東証のインフラファンド市場は、事業者が開発した再エネ施設をインフラファンドに売却。そこで得た資金を、新たな施設開発に再投資するサイクルをつくり、再エネの拡大を加速させたいというコンセプトのもとに市場が創設された。山崎氏は「今後、いっそうのコスト競争力向上に向けて、太陽光発電施設は大規模化が望まれます。インフラファンドには、そこに必要となる大きな投資資金のファイナンスの一翼を担っていただきたい」と語る。

再エネ施設を投資対象とするインフラファンドは、再エネの主力電源化を目指す国のエネルギー戦略とも一致し、将来性の高い投資分野といえるだろう。山崎氏は、上場後も継続的に再投資をして、将来にわたって規模を拡大していくことが想定される上場インフラファンドに対して、「FITが終了した後も、再エネを長期安定的な主力電源として支える主役となっていただきたい」と期待を語る。

対象インフラを広げてESG投資機会を提供

再エネ施設に投資するインフラファンドを後押しする流れは、投資する側にもある。
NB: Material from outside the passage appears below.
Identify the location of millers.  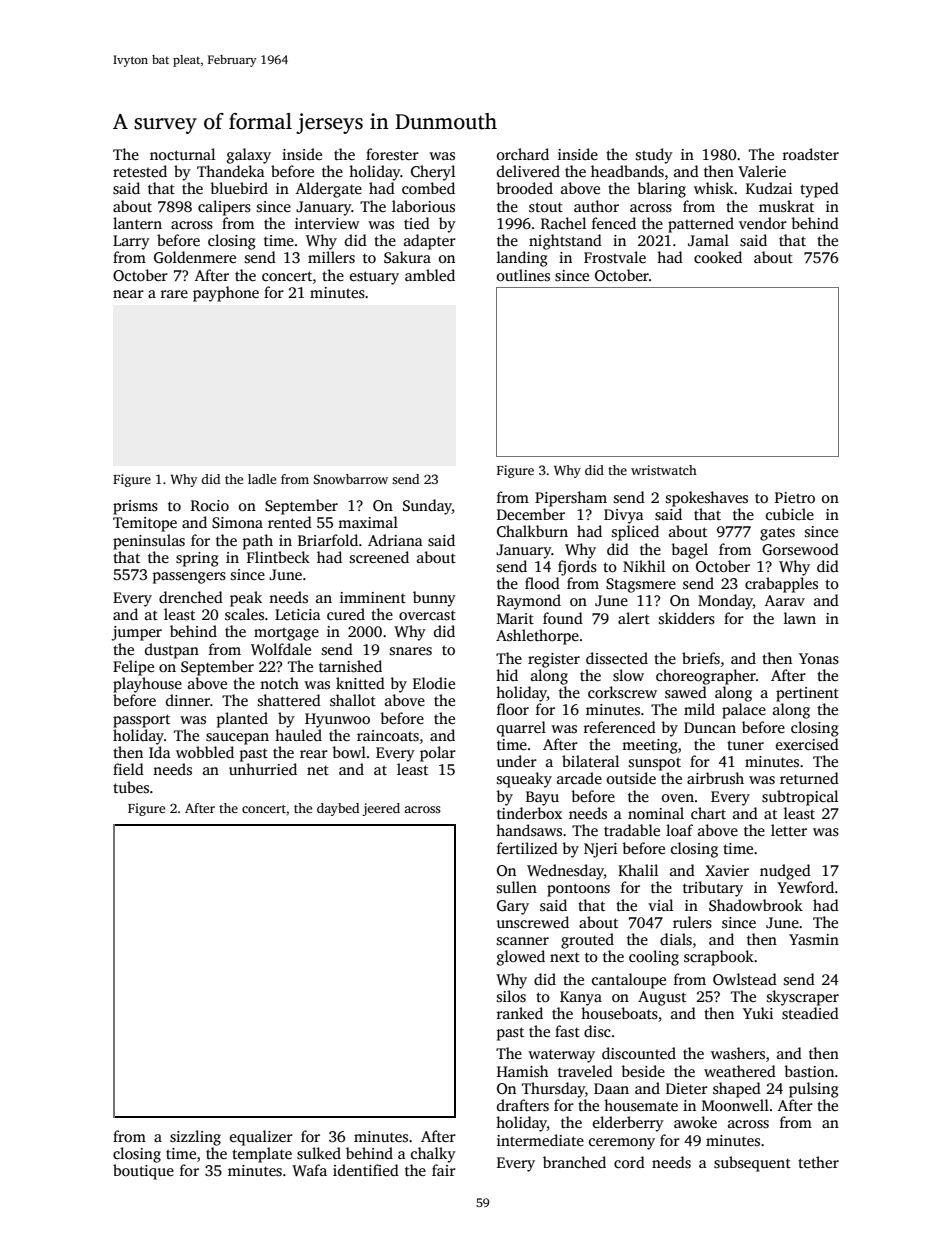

国連のSDGs(持続可能な開発目標)にも取り上げられた温暖化をはじめとする地球環境、貧富の格差といった問題の深刻化は、世界経済に大きな影響を及ぼすことから、機関投資家を中心に、財務以外のESGを考慮して投資先を検討する「ESG投資」が拡大。持続可能な社会の実現への貢献と同時に、持続的成長力がある企業からリターンを得ようとしていて、実際に高い投資パフォーマンスを上げつつある。JPXは、国連の「サステナブル・ストック・エクスチェンジ(持続可能な証券取引所)イニシアチブ」に参加してESG投資促進の取組みを進めている。横田氏は「ESG投資への関心は個人投資家の間でも高まっています。比較的手の届く金額で、J-REITや株式と同様に売買できる上場市場のインフラファンドで、再エネへの投資機会を提供し、長期の資産形成のために活用してもらうことは意義があるでしょう」と語る。

東京証券取引所上場推進部長
横田 雅之

東証は、今後インフラファンドの投資対象が太陽光にとどまらず、風力やバイオマスも含む再エネ、さらに道路や空港といったインフラ全般に拡大するように取り組む。横田氏は「我が国の各種インフラの維持・拡大を、個人投資家を含む民間資金で支えていくための市場として育てていきたい」と、インフラファンドの未来に思いを広げた。